Pour y parvenir, les responsables CX doivent commencer par se poser de nouvelles questions :

  • Notre stratégie IA réduit-elle à la fois les efforts opérationnels et les efforts des clients ?
  • Utilisons-nous l’automatisation pour supprimer les frictions dans le parcours client ou simplement pour détourner les interactions des conseillers ?
  • Lorsqu’un client passe d’un agent virtuel à un conseiller, le contexte de l’échange est-il conservé ?
  • Lorsque l’automatisation atteint ses limites, l’expérience se dégrade-t-elle ou la transition vers un conseiller s’effectue-t-elle de manière fluide ?
  • Nos capacités d’IA fonctionnent-elles comme des outils indépendants ou comme un système connecté qui améliore l’ensemble du parcours client ?

Ces questions relèvent avant tout de choix de conception opérationnelle, et non d’une comparaison entre fonctionnalités.

Les organisations citées dans cet article n’ont pas mené des expérimentations IA isolées. Elles ont réuni au sein d’une même plateforme l’engagement client, le routage, l’automatisation et le pilotage de la performance. Résultat : les gains d’efficacité se sont accélérés, les délais de résolution se sont réduits, le self-service a gagné en efficacité et les performances commerciales se sont améliorées.

Le principal enseignement pour les responsables CX est clair : la valeur de l’IA ne doit pas être évaluée uniquement à l’aune des gains de productivité. Les déploiements les plus performants sont ceux qui améliorent simultanément les performances opérationnelles et l’expérience client.

Dans les faits, l’application de l’IA à l’expérience client est relativement simple. L’automatisation doit éliminer les frictions là où elles n’apportent aucune valeur. L’intelligence prédictive doit orienter les interactions lorsqu’une décision ou une action pertinente est nécessaire. Quant à l’expertise humaine, elle doit être réservée aux moments qui façonnent durablement la perception de la marque. Les données unifiées permettent ensuite d’améliorer continuellement l’ensemble du système.

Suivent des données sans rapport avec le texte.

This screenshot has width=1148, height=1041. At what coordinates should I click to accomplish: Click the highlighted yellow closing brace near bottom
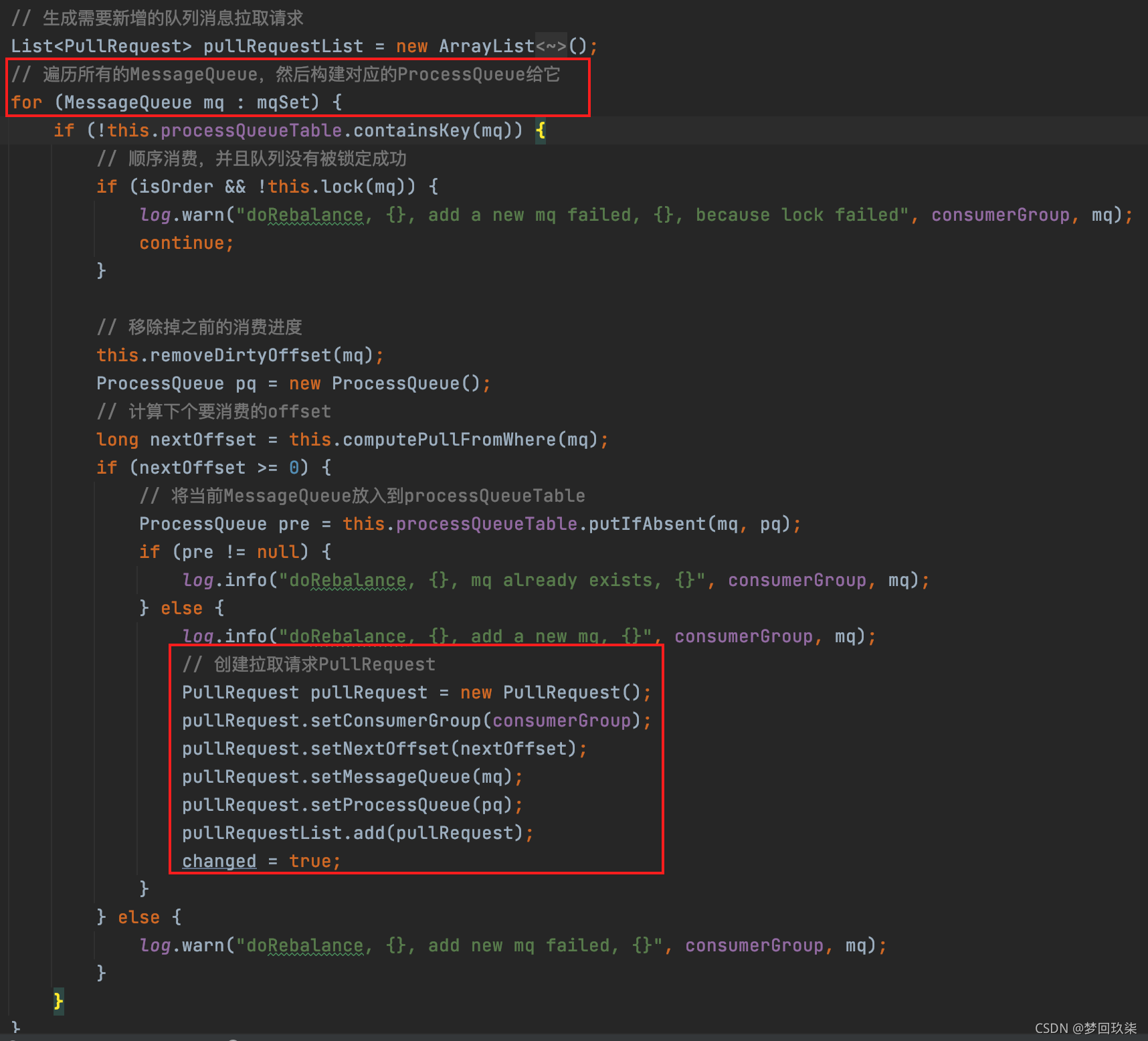click(59, 1001)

L’IA révèle pleinement sa valeur lorsque les organisations peuvent établir un lien direct entre ses usages et des résultats métier concrets. Et la transformation change d’échelle lorsque les équipes dépassent le stade des projets pilotes pour intégrer l’IA au cœur de leurs opérations. Dans le même temps, l’expérience client devient un véritable avantage concurrentiel lorsque chaque interaction s’appuie sur l’intelligence et le contexte adéquat.

À la clé : des investissements dans l’IA qui créent de la valeur à l’échelle de l’entreprise, bien au-delà d’un cas d’usage ou d’un point de contact isolé.